* Exercise requirements:
An exact copy of each line below is needed, with no images in it.

Items listed in a dataset:
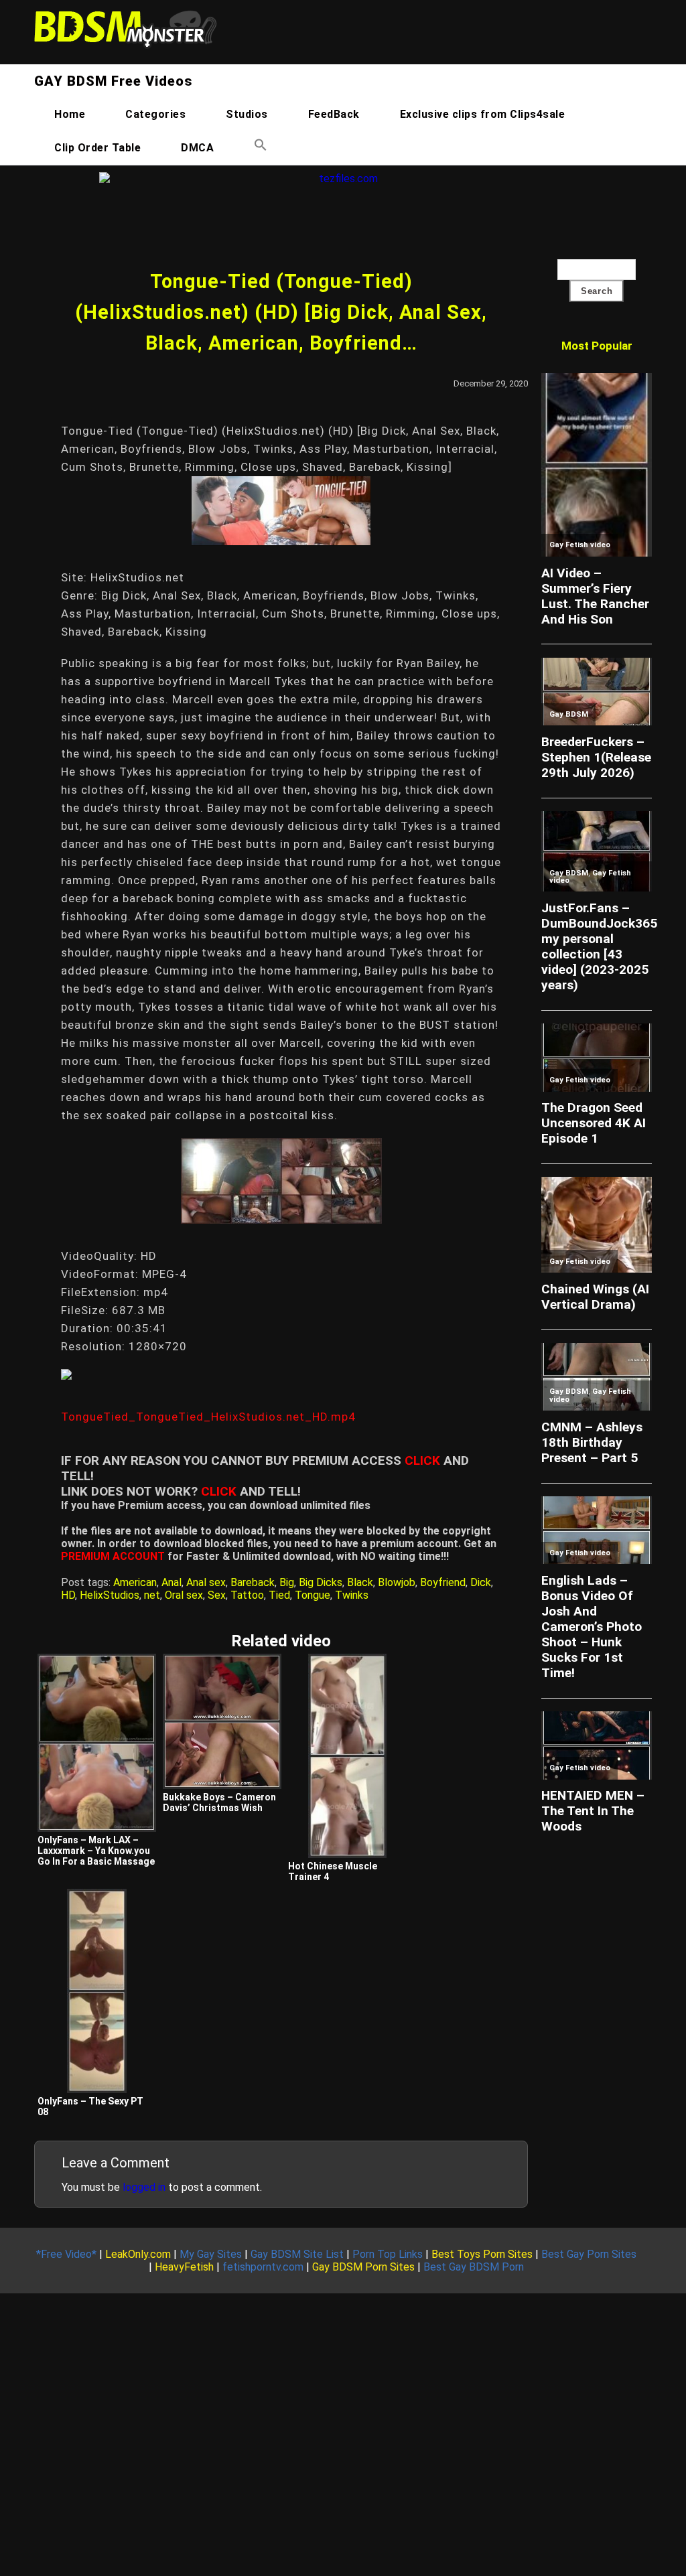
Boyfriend (443, 1582)
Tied (279, 1595)
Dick (480, 1582)
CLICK (422, 1460)
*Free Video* (66, 2254)
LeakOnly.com (138, 2254)
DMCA (197, 147)
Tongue (312, 1595)
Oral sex (184, 1595)
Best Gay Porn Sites (588, 2254)
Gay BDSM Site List (297, 2254)
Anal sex (206, 1582)
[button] (260, 147)
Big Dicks (320, 1582)
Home (69, 114)
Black (360, 1582)
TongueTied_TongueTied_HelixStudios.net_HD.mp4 (208, 1416)
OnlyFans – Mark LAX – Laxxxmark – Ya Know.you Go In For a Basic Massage (96, 1851)
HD (68, 1595)
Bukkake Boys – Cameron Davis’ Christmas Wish (219, 1802)
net (152, 1595)
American (135, 1582)
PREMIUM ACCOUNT (113, 1556)
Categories (155, 114)
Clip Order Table (97, 147)
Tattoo (247, 1595)
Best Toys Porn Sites (482, 2254)
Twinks (351, 1595)
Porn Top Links (387, 2254)
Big (286, 1582)
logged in (144, 2187)
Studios (247, 114)
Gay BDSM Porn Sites (363, 2267)
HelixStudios (109, 1595)
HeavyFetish (184, 2267)
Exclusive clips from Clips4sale (482, 114)
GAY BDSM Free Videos (113, 81)
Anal (171, 1582)
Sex (217, 1595)
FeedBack (334, 114)
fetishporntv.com (262, 2267)
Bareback (252, 1582)
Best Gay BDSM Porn (473, 2267)
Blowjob (396, 1582)
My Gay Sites (211, 2254)
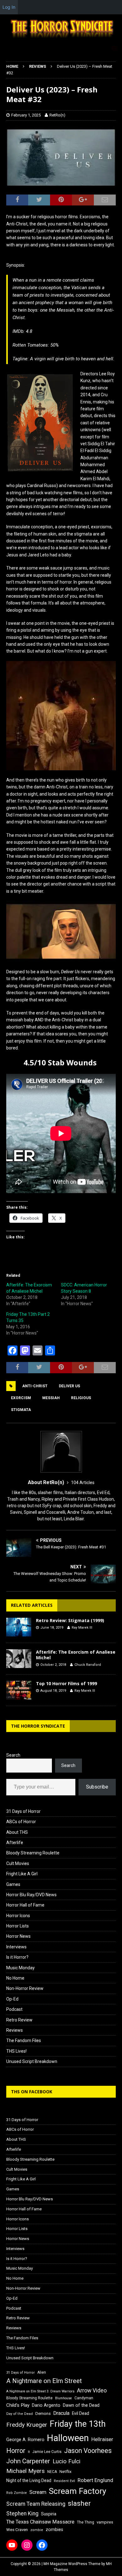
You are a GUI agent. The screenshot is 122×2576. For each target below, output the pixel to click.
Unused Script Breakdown (31, 2061)
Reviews (14, 2030)
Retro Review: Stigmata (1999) (70, 1620)
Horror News (18, 1936)
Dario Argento (46, 2405)
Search (13, 1755)
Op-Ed (12, 1998)
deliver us (69, 1386)
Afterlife (14, 1842)
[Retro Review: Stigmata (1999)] (18, 1627)
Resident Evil (64, 2481)
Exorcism (21, 1398)
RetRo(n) (57, 115)
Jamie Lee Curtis (47, 2452)
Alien (41, 2372)
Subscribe (97, 1787)
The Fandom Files (23, 2040)
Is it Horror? (17, 1957)
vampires (105, 2522)
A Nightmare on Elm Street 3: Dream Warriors (40, 2391)
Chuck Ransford (87, 1665)
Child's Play (17, 2405)
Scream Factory (77, 2491)
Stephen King (22, 2513)
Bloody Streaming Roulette (32, 1852)
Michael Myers (25, 2471)
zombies (54, 2529)
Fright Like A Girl (22, 1873)
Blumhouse (63, 2398)
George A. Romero (25, 2439)
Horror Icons (18, 1915)
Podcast (14, 2009)
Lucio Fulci (66, 2461)
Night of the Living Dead (28, 2480)
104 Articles (82, 1482)
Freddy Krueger (26, 2424)
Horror (15, 2451)
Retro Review (19, 2019)
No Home (15, 1978)
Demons (43, 2413)
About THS (17, 1832)
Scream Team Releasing (35, 2503)
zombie (36, 2530)
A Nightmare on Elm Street (44, 2381)
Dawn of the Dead (81, 2405)
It (29, 2452)
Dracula (61, 2413)
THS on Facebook (31, 2092)
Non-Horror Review (24, 1988)
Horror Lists (17, 1925)
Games (13, 1884)
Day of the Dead (19, 2414)
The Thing (85, 2522)
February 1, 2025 (26, 115)
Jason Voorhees (88, 2451)
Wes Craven (17, 2529)
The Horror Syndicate (38, 1726)
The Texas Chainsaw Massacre (40, 2522)
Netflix (65, 2471)
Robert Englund (95, 2480)
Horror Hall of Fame (25, 1904)
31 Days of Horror (23, 1811)
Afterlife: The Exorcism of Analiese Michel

* Answer to the exercise:
Boyfriend (443, 1582)
Tied (279, 1595)
Dick (480, 1582)
CLICK (422, 1460)
*Free Video* (66, 2254)
LeakOnly.com (138, 2254)
DMCA (197, 147)
Tongue (312, 1595)
Oral sex (184, 1595)
Best Gay Porn Sites (588, 2254)
Gay BDSM Site List (297, 2254)
Anal sex (206, 1582)
[button] (260, 147)
Big Dicks (320, 1582)
Home (69, 114)
Black (360, 1582)
TongueTied_TongueTied_HelixStudios.net_HD.mp4 (208, 1416)
OnlyFans – Mark LAX – Laxxxmark – Ya Know.you Go In For a Basic Massage (96, 1851)
HD (68, 1595)
Bukkake Boys – Cameron Davis’ Christmas Wish (219, 1802)
net (152, 1595)
American (135, 1582)
PREMIUM ACCOUNT (113, 1556)
Categories (155, 114)
Clip Order Table (97, 147)
Tattoo (247, 1595)
Best Toys Porn Sites (482, 2254)
Twinks (351, 1595)
Porn Top Links (387, 2254)
Big (286, 1582)
logged in (144, 2187)
Studios (247, 114)
Gay BDSM Porn Sites (363, 2267)
HelixStudios (109, 1595)
HeavyFetish (184, 2267)
Exclusive clips from Clips4sale (482, 114)
GAY BDSM Free Videos (113, 81)
Anal (171, 1582)
Sex (217, 1595)
FeedBack (334, 114)
fetishporntv.com (262, 2267)
Bareback (252, 1582)
Best Gay BDSM Porn (473, 2267)
Blowjob (396, 1582)
My Gay Sites (211, 2254)
You are a GUI agent. The screenshot is 122×2576. For each target below, output the pixel to click.
Unused Script Breakdown (31, 2061)
Reviews (14, 2030)
Retro Review: Stigmata (1999) (70, 1620)
Horror News (18, 1936)
Dario Argento (46, 2405)
Search (13, 1755)
Op-Ed (12, 1998)
deliver us (69, 1386)
Afterlife (14, 1842)
[Retro Review: Stigmata (1999)] (18, 1627)
Resident Evil (64, 2481)
Exorcism (21, 1398)
RetRo(n) (57, 115)
Jamie Lee Curtis (47, 2452)
Alien (41, 2372)
Subscribe (97, 1787)
The Fandom Files (23, 2040)
Is it Horror? (17, 1957)
vampires (105, 2522)
A Nightmare on Elm Street 3: Dream Warriors (40, 2391)
Chuck Ransford (87, 1665)
Child's Play (17, 2405)
Scream Factory (77, 2491)
Stephen King (22, 2513)
Bloody Streaming Roulette (32, 1852)
Michael Myers (25, 2471)
zombies (54, 2529)
Fright Like A Girl (22, 1873)
Blumhouse (63, 2398)
George A. Romero (25, 2439)
Horror Icons (18, 1915)
Podcast (14, 2009)
Lucio Fulci (66, 2461)
Night of the Living Dead (28, 2480)
104 Articles (82, 1482)
Freddy Krueger (26, 2424)
Horror (15, 2451)
Retro Review (19, 2019)
No Home (15, 1978)
Demons (43, 2413)
About THS (17, 1832)
Scream Team Releasing (35, 2503)
zombie (36, 2530)
A Nightmare on Elm Street (44, 2381)
Dawn of the Dead (81, 2405)
It (29, 2452)
Dracula (61, 2413)
THS on Facebook (31, 2092)
Non-Horror Review (24, 1988)
Horror Lists (17, 1925)
Games (13, 1884)
Day of the Dead (19, 2414)
The Thing (85, 2522)
February 1, 2025 (26, 115)
Jason Voorhees (88, 2451)
Wes Craven (17, 2529)
The Horror Syndicate (38, 1726)
The Texas Chainsaw Massacre (40, 2522)
Netflix (65, 2471)
Robert Englund (95, 2480)
Horror Hall of Fame (25, 1904)
31 Days of Horror (23, 1811)
Afterlife: The Exorcism of Analiese Michel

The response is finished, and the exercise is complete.